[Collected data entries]
--- START ---

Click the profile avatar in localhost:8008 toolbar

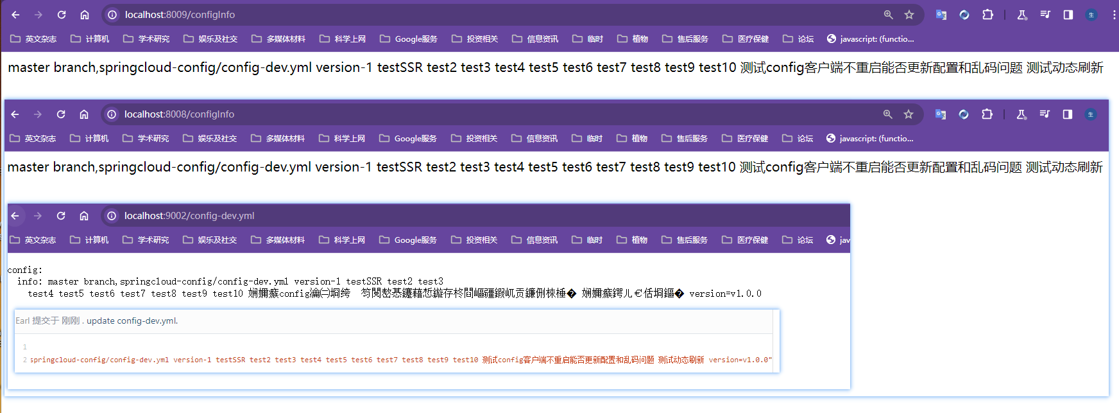(1091, 114)

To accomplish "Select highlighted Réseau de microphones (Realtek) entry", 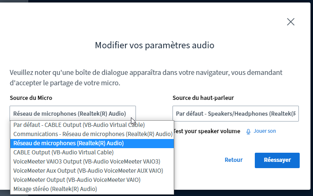I will pyautogui.click(x=92, y=143).
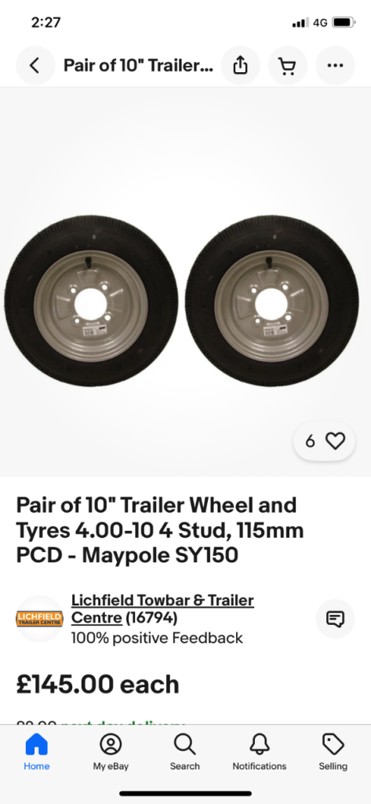Tap the £145.00 each price
371x804 pixels.
(98, 685)
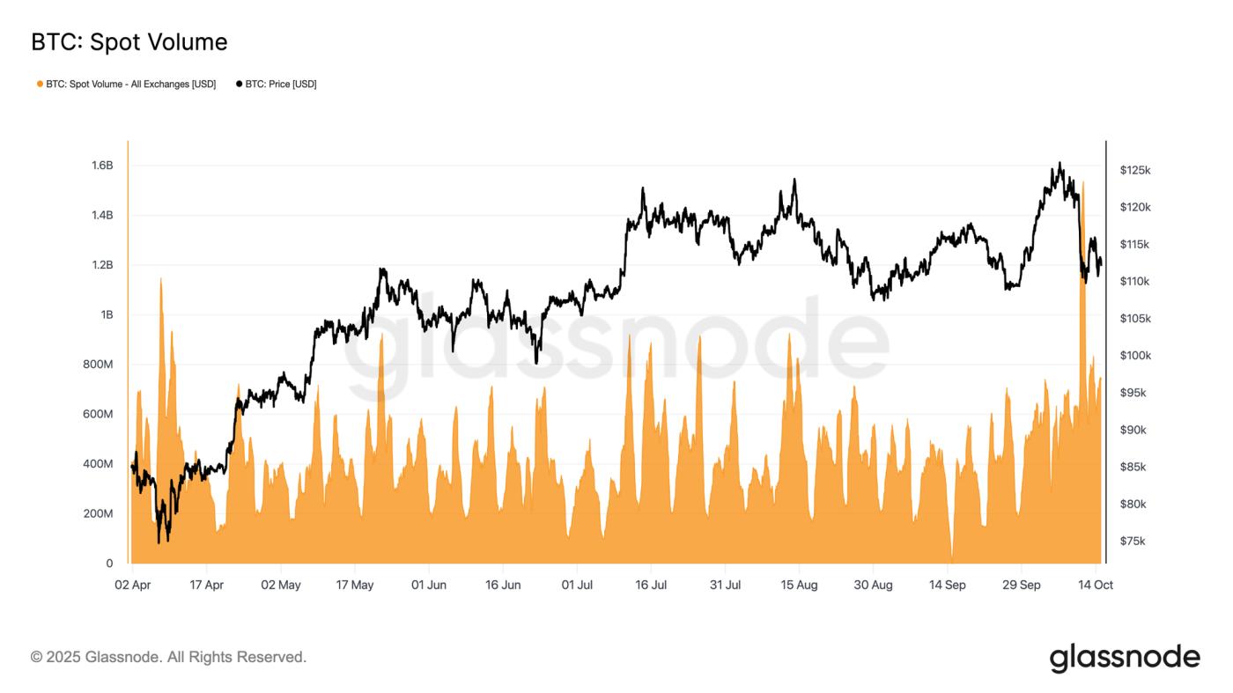The image size is (1233, 693).
Task: Click the '1B' volume axis label
Action: (x=106, y=315)
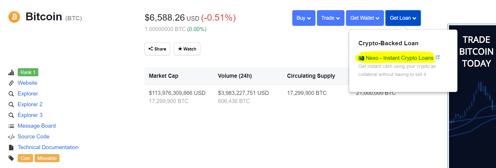496x168 pixels.
Task: Click the document icon beside Technical Documentation
Action: (x=11, y=148)
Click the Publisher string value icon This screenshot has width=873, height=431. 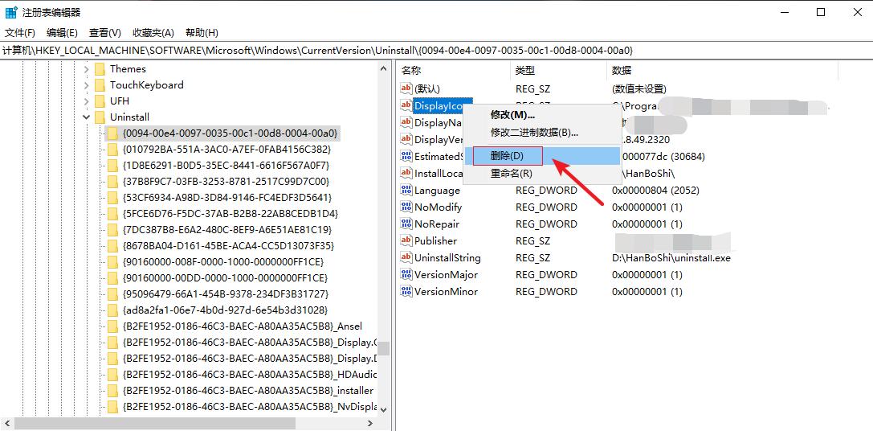coord(406,241)
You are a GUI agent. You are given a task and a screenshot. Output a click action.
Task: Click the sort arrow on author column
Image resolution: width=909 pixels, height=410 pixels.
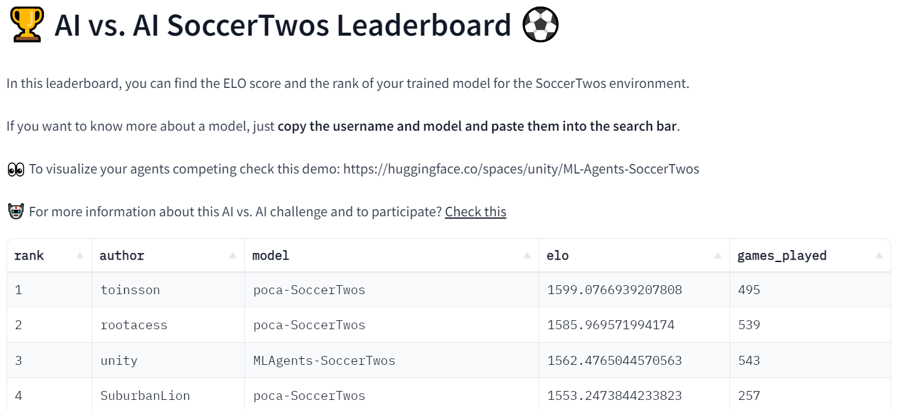click(x=232, y=255)
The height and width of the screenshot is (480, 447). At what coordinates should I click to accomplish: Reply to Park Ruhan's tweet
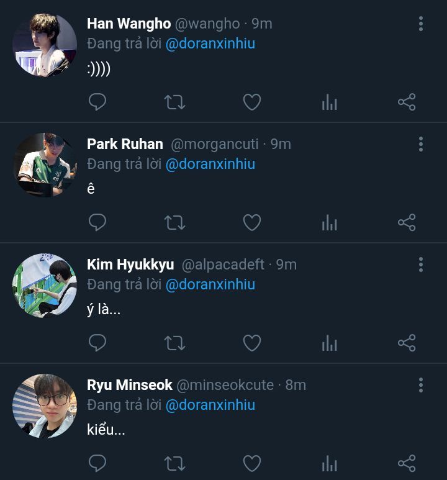pos(97,222)
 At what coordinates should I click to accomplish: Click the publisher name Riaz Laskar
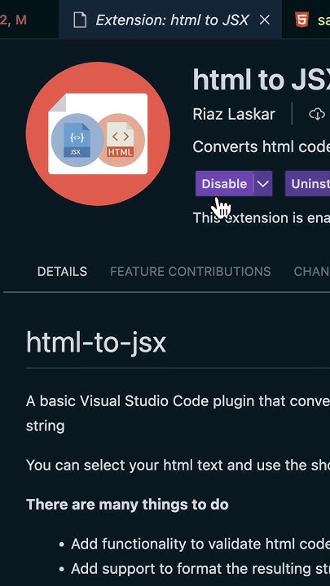(x=234, y=115)
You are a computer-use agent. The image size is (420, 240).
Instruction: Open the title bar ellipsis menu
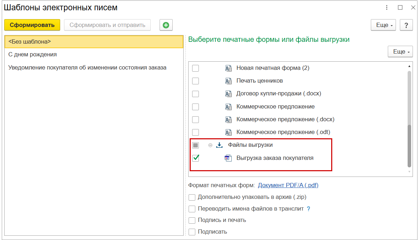(x=386, y=7)
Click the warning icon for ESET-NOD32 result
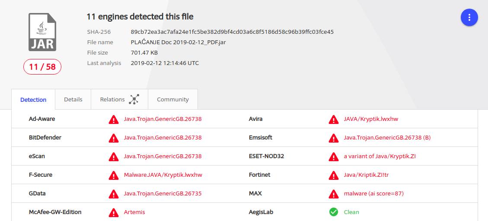The width and height of the screenshot is (488, 221). pos(334,156)
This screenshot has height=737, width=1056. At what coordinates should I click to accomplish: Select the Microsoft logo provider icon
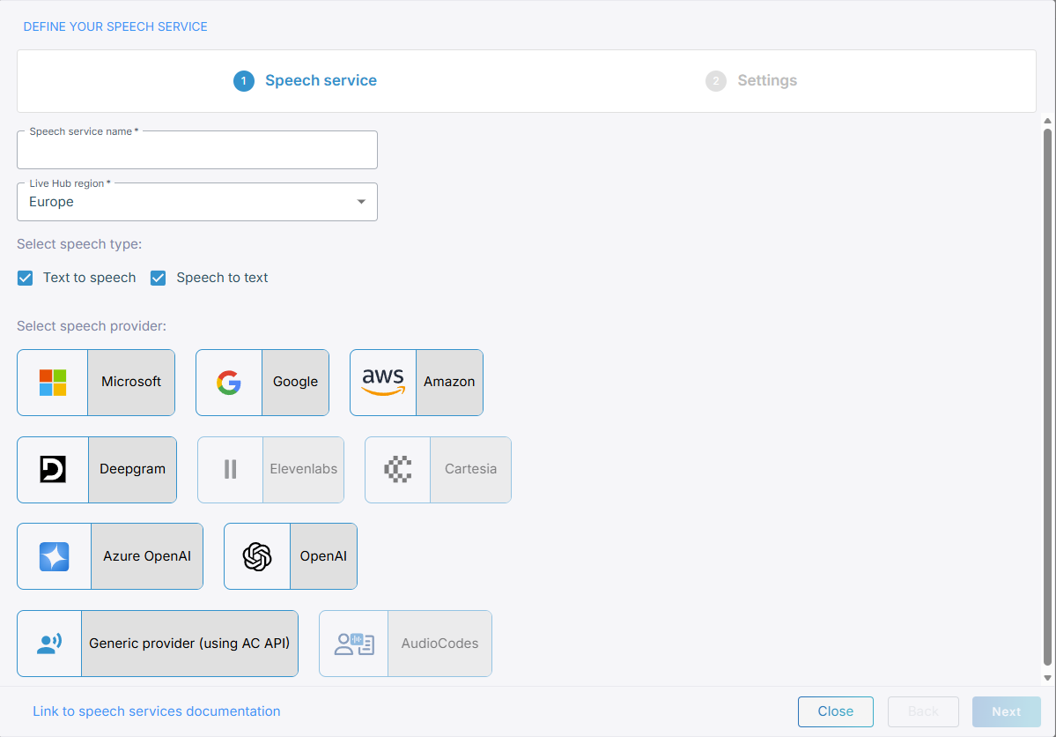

--- END ---

Every picture stays out; reproduce exactly the lines from the one with "At what coordinates should I click to accomplish: Click" through the last line of the data above.

 At what coordinates should I click to accomplish: Click the publisher name Riaz Laskar
(x=234, y=115)
You are a computer-use agent. The image size is (420, 240).
Instruction: Open the title bar ellipsis menu
(x=386, y=7)
Click the warning icon for ESET-NOD32 result
The width and height of the screenshot is (488, 221). pos(334,156)
This screenshot has height=737, width=1056. At what coordinates should I click to accomplish: Select the Microsoft logo provider icon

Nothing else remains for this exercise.